TO BE DONE: Edit the rows below so that each "accomplish" becomes "complete", and leave everything else unchanged.

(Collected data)
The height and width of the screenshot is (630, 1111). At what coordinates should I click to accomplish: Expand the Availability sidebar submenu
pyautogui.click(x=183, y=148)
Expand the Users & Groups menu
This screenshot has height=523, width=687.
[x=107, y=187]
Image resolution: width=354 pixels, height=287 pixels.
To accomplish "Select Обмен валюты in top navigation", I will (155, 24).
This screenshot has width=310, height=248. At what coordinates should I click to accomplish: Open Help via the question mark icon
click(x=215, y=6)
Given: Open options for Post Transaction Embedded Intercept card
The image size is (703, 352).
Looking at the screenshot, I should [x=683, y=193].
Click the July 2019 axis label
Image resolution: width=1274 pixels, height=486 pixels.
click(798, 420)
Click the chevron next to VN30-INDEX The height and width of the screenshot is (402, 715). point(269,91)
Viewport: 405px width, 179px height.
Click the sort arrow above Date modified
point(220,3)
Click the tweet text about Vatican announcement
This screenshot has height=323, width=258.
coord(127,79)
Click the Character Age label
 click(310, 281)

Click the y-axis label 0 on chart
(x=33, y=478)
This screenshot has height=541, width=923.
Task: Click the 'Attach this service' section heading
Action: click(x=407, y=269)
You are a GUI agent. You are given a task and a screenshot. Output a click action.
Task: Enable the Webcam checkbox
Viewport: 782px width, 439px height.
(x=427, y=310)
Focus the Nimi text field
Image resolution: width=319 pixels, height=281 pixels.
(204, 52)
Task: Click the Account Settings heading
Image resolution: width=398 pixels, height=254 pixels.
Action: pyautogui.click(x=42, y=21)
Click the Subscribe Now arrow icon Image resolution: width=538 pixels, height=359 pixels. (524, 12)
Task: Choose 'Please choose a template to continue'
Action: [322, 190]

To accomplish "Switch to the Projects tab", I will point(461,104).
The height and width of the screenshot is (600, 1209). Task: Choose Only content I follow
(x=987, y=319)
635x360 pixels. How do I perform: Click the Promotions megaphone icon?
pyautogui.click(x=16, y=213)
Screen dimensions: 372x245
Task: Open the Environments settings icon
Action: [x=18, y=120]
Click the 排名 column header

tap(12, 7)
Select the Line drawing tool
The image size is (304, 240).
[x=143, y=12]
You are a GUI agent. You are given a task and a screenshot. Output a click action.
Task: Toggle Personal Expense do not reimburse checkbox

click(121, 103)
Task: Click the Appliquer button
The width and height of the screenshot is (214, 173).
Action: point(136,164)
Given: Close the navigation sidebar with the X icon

ANSWER TO THIS TASK:
The height and width of the screenshot is (630, 1111). At what coordinates should I click to complete: Expand the Availability sidebar submenu
pyautogui.click(x=183, y=148)
Expand the Users & Groups menu
This screenshot has height=523, width=687.
[x=107, y=187]
Image resolution: width=354 pixels, height=287 pixels.
To complete "Select Обмен валюты in top navigation", I will (155, 24).
This screenshot has width=310, height=248. At what coordinates should I click to complete: Open Help via the question mark icon
click(x=215, y=6)
Given: Open options for Post Transaction Embedded Intercept card
The image size is (703, 352).
Looking at the screenshot, I should [x=683, y=193].
Click the July 2019 axis label
Image resolution: width=1274 pixels, height=486 pixels.
click(798, 420)
Click the chevron next to VN30-INDEX The height and width of the screenshot is (402, 715). point(269,91)
Viewport: 405px width, 179px height.
Click the sort arrow above Date modified
point(220,3)
Click the tweet text about Vatican announcement
This screenshot has height=323, width=258.
coord(127,79)
Click the Character Age label
 click(310, 281)

Click the y-axis label 0 on chart
(x=33, y=478)
This screenshot has height=541, width=923.
Task: Click the 'Attach this service' section heading
Action: click(x=407, y=269)
You are a GUI agent. You are given a task and a screenshot. Output a click action.
Task: Enable the Webcam checkbox
Viewport: 782px width, 439px height.
(x=427, y=310)
Focus the Nimi text field
Image resolution: width=319 pixels, height=281 pixels.
(204, 52)
Task: Click the Account Settings heading
Image resolution: width=398 pixels, height=254 pixels.
Action: pyautogui.click(x=42, y=21)
Click the Subscribe Now arrow icon Image resolution: width=538 pixels, height=359 pixels. (524, 12)
Task: Choose 'Please choose a template to continue'
Action: [322, 190]

To complete "Switch to the Projects tab", I will point(461,104).
The height and width of the screenshot is (600, 1209). Task: Choose Only content I follow
(x=987, y=319)
635x360 pixels. How do I perform: Click the Promotions megaphone icon?
pyautogui.click(x=16, y=213)
Screen dimensions: 372x245
Task: Open the Environments settings icon
Action: [x=18, y=120]
Click the 排名 column header

tap(12, 7)
Select the Line drawing tool
The image size is (304, 240).
[x=143, y=12]
You are a GUI agent. You are given a task and a screenshot. Output a click action.
Task: Toggle Personal Expense do not reimburse checkbox

click(121, 103)
Task: Click the Appliquer button
The width and height of the screenshot is (214, 173).
Action: point(136,164)
Given: Close the navigation sidebar with the X icon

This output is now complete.